If z and w are two complex numbers such that $\left| z \right|\le 1$ , $\left| w \right|\le 1$ and $\left| z-iw \right|=\left| z-i\bar{w} \right|=2$ . Then z is equal to
(1) $1$ or $i$
(2) $i$ or $-i$
(3) $1$ or $-1$
(4) $i$ or $-1$

Answer 1

Solution

First we will write what is given in the question and according to that we will solve our question further. All the properties of complex numbers should be clear to you and all the formulas.
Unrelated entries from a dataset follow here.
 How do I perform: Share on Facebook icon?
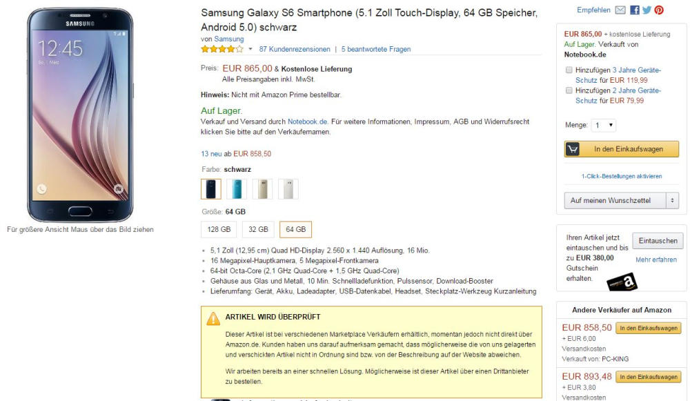[x=635, y=10]
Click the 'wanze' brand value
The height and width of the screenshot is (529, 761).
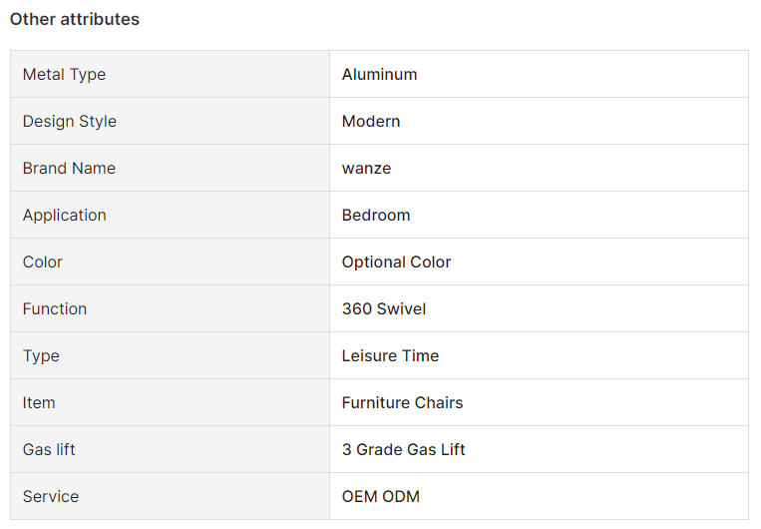[366, 169]
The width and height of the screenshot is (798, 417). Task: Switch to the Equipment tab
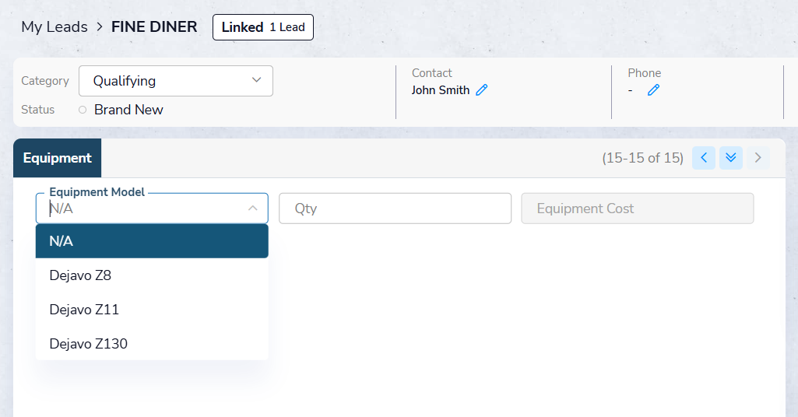58,158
A complex number contains one real part and one imaginary part. The value of the real part or the imaginary part can also be equal to zero.
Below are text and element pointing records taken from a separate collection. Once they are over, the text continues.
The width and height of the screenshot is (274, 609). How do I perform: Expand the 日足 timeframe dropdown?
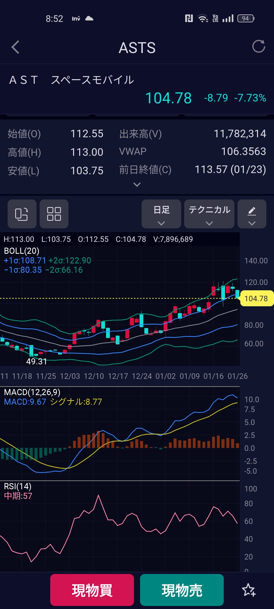[x=161, y=214]
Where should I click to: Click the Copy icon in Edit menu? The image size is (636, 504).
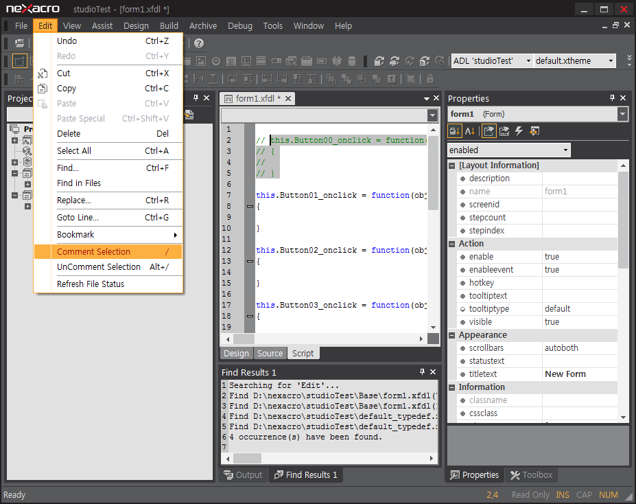pos(43,89)
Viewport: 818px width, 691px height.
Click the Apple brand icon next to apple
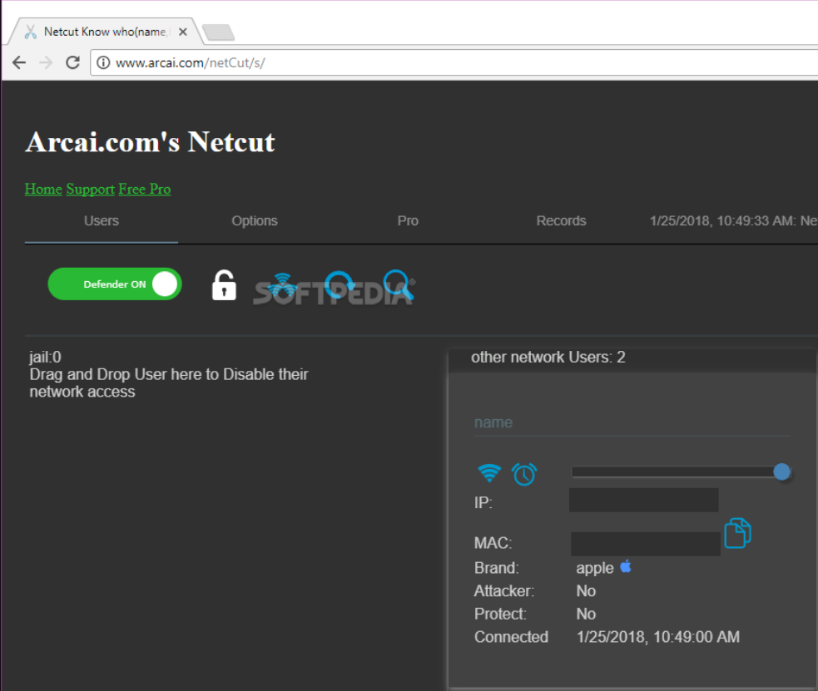pos(625,567)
Complete step-by-step solution:
When two real and imaginary numbers are added to each other then they form a complex number. A number is said to be a complex number if it can be written in the form of $a+ib$ . The value of i is $\sqrt{-1}$ .
In the above question, it is given that
z and w are two complex numbers.
$\left| z \right|\le 1$ and $\left| w \right|\le 1$
It is also given that, the value of $\left| z-iw \right|$ and the value of $\left| z-i\bar{w} \right|$ is equal to 2
That is, $\left| z-iw \right|=2$
$\left| z-i\bar{w} \right|=2$
Now we will solve our question.
From above
$\left| z-iw \right|=2$ ………eq(1)
On squaring eq(1) on both sides, we get
${{\left| z-iw \right|}^{2}}={{(2)}^{2}}$
After solving this, we get
$(z-iw)(\bar{z}+i\bar{w})=4$
( from the identity ${{\left| z \right|}^{2}}=z\bar{z}$ )
Now we will multiply them and the following result will be obtained
$z\bar{z}+izw-i\bar{w}\bar{z}+(-{{i}^{2}}w\bar{w})=4$
(And we know that $-{{i}^{2}}=1$ )
So the above equation becomes
$z\bar{z}+izw-i\bar{w}\bar{z}+(w\bar{w})=4$ ……..eq(2)
Also in the above question, it is given that
$\left| z-i\bar{w} \right|=2$ ……..eq(3)
On squaring eq(3) on both the side, we get
${{\left| z-i\bar{w} \right|}^{2}}={{(2)}^{2}}$
On solving this equation, the following result is obtained
$(z-i\bar{w})(\bar{z}+iw)=4$
( from the identity ${{\left| z \right|}^{2}}=z\bar{z}$ )
So the above equation becomes
$z\bar{z}+ziw-i\bar{w}\bar{z}+(-{{i}^{2}}w\bar{w})=4$
(And we know that $-{{i}^{2}}=1$ )
So the above equation becomes
$z\bar{z}+ziw-i\bar{w}\bar{z}+(w\bar{w})=4$ ……….eq(4)
On subtracting eq(2) from eq(4), we get
$z\bar{z}+ziw-i\bar{w}\bar{z}+(w\bar{w})-z\bar{z}-izw+iw\bar{z}-w\bar{w}=0$
On solving this equation, we get
$(z+\bar{z})(w-\bar{w})=0$
The first case will be when $w-\bar{w}=0$ , and w is a purely real number
The second case will be when $z-\bar{z}=0$ , and z is a purely imaginary number
In the above question, it is given that
$\left| z-iw \right|\le 2$
So, $\left| z \right|+\left| iw \right|\le 2$
Also in the question, it is given that $\left| z \right|\le 1$ and also $\left| w \right|\le 1$
But in the question, it is given that $\left| z-iw \right|=2$
This is possible only when
$\left| z \right|=1$
$\left| w \right|=1$
Z is a purely imaginary number and also the value of $\left| z \right|=1$
value of z will be $i$ or $-i$
So the correct answer is (2).

Note: If we have to add two complex numbers with each other, then the easiest way to add them is to first add the real part and then add the imaginary part. Conjugation of a complex number means if we change the sign between the real and imaginary part. If we have to divide two complex numbers then their conjugate is used.